With Congress under its influence, the confrontation continued with the opposition parties and their mayors, from whom the funds that the Government was required to provide by law were withdrawn. The international community and the press joined in.
Bukele’s popularity became incombustible with the launch of his “war against gangs”, the continuity of which is the cornerstone of his re-election.
At the end of March 2022, an escalation of homicides attributed to gangs claimed the lives of more than 80 people in three days, which is why Bukele asked Congress for an emergency regime.

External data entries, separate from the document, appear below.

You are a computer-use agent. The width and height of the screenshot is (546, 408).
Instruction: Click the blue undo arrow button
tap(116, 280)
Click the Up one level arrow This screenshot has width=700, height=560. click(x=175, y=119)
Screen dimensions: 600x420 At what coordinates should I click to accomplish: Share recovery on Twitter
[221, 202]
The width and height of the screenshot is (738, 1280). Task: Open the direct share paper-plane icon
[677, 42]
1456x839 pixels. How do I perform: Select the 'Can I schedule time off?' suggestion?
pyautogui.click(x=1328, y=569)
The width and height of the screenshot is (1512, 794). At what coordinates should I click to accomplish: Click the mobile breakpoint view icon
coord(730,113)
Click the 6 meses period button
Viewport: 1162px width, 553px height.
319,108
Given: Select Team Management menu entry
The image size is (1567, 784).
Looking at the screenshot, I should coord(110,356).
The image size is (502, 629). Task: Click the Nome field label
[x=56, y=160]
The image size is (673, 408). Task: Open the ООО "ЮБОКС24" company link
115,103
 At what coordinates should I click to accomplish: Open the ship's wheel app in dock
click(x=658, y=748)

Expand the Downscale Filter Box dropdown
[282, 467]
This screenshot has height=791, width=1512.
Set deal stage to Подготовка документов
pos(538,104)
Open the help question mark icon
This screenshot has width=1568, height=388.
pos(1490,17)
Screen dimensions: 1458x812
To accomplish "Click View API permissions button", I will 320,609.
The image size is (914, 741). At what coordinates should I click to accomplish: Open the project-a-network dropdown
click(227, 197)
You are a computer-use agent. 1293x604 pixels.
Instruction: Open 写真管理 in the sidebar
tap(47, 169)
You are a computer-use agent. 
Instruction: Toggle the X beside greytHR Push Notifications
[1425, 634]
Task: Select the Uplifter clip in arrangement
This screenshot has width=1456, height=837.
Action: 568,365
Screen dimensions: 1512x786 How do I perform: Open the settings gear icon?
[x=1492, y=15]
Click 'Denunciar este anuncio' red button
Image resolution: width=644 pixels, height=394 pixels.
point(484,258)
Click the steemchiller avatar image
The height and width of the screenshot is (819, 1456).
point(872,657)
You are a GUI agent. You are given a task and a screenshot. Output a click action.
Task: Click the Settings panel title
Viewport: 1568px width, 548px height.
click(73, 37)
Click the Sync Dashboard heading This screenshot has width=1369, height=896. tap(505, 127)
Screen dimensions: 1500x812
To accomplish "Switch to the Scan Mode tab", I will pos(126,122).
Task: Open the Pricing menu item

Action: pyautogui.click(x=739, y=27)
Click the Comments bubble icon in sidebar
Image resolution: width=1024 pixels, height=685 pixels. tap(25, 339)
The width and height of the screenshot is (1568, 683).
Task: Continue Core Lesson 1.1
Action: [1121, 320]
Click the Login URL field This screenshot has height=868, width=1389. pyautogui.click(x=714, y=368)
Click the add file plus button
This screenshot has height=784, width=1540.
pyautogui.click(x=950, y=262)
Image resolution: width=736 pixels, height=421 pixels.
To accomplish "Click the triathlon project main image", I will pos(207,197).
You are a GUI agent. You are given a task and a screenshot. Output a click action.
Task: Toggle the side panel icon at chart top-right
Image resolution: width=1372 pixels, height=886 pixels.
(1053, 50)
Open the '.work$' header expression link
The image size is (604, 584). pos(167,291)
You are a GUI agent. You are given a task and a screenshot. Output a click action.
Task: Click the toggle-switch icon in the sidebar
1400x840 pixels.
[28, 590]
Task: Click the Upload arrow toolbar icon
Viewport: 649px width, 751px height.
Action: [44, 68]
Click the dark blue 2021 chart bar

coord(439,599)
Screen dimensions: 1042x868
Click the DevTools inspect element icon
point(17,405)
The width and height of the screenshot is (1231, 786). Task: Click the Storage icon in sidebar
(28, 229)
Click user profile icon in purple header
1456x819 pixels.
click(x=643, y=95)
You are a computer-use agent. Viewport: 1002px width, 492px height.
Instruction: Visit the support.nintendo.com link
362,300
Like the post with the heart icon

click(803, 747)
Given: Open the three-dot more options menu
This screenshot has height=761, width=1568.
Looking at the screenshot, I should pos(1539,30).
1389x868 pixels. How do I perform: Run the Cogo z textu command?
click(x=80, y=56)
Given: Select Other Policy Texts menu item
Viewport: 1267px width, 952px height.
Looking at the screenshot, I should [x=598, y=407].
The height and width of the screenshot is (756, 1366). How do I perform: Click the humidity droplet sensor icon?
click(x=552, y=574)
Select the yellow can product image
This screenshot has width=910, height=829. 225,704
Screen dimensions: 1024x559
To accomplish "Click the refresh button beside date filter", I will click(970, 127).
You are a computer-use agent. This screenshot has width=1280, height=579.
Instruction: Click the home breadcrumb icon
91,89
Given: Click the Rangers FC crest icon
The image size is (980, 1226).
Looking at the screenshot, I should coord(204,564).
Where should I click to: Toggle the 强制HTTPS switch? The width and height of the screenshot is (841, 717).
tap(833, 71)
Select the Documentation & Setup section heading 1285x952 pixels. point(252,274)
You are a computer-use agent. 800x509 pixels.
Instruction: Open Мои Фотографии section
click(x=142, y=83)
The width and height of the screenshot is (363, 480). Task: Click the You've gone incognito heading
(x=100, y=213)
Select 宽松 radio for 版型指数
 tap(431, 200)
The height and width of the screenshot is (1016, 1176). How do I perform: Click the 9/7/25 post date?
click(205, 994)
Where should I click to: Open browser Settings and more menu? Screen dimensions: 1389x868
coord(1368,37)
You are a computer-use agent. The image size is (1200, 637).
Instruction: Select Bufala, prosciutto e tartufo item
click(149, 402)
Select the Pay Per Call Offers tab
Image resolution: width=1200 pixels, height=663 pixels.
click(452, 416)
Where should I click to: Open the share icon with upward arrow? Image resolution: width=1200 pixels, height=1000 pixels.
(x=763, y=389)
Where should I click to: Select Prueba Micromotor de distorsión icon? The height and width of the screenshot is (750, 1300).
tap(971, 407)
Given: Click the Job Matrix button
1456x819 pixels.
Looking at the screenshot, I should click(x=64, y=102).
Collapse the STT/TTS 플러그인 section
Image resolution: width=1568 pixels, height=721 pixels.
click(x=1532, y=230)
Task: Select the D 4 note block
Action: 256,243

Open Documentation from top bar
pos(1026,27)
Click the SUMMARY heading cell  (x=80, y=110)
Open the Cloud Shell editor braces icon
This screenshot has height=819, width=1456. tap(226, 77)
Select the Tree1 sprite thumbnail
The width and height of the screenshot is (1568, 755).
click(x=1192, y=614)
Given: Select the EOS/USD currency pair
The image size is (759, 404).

With constitutional guarantees suspended, such as the right to defense, the Police and the Army proceeded to carry out massive arrests without arrest warrants in popular areas of the country.
This “war” has left more than 76,000 arrests and more than 6,000 complaints of violations of human rights and warnings from organizations, such as Amnesty International, that an unparalleled human rights crisis is brewing since the end of the civil war. In 1992, they were able to gain popular support for their protector and architect: Nayib Bukele.
The president, born in San Salvador on July 24, 1981, added more than 2.7 million votes, with more than a million increases compared to 2019, and has said that, after removing the cancer from the gangs, his country is followed by a period of prosperity.
To trace the last antecedent of this in El Salvador, it is necessary to go back to the 1930s, when the dictator and military man Maximiliano Hernández Martínez did it and established the so-called “Martinato”, which lasted until 1944.